行ってる雀荘にはたばこの品数が少なくて、普段コンビニで買うウインストンじゃないウインストンしかなくて、だから仕方なく雀荘でたばこを切らした時だけそのウインストンを買ってた。
え、自分て雀荘でたばこ買ってた!?と友人ら尋ねると、みんなして買ってないと言う。なのにあそこでしか買わないたばこが入ってる。
確かに、あの不思議体験中か分からないあの27時間ぶっ続け中には雀荘で買った。雀荘で買ったたばこを吸いながら路上で友人とあれこれ確認してたし、そのたばこが切れてコンビニないか聞いたし。 だから、どこからどこまでが不思議体験なのかが自分でも分からない。
自分では雀荘で27時間ぶっ通しでやってた記憶も、その間、自分がどれだけ負けこんでたとか、友人がこういうアガり方したとか全部覚えてるし、体験として夢じゃなかったと思う。
違和感を感じたのは、夏だと思った時からなんだけど、たばこはその前に買ってたし、そもそも27時間麻雀なんかしてないことになってるし、病院は気が滅入りそうで行ってないけど、頭がおかしくなったわけでもないと思ってる。思いたいだけかもしれないけど。

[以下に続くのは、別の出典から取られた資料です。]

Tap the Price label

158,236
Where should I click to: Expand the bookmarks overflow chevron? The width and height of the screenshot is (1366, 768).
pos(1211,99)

それから会社行って、自分てずっとこんな携帯使ってたか周囲に尋ねても、「これやばいっすねw週末なんかあったんでしょw」と言われた。先輩にはそんな携帯使うなと怒られた。
8日に会社行ったあと麻雀してたから、それで気付かれて怒られるとしたら8日。 日曜日は休みで会社に行ってないから、だけど先輩に気付かれて怒られたのが初めてだったし、ということは麻雀に行く前に会社にいた時はひびなんか割れてなかった。 ほっぺは痛かったし、あれが夢だったとは到底思えない。異世界、というものがあるとすれば、そこに行ってしまったとしか思えない。
そうじゃなければ携帯とたばこが説明がつかないので自分でもどこからどこまでが、とかはよく分からないけど、とにかく不思議だった。今のところ携帯とたばこしか変になってるもんないけど。
以上です。
ちなみに自分は霊感とかいっさいないし、怖い話大嫌い。SFとかパラレルワールドとか興味もなかった。 自宅にパソコンなくてスマホからはなぜか書き込みできないのでネカフェからの投稿です。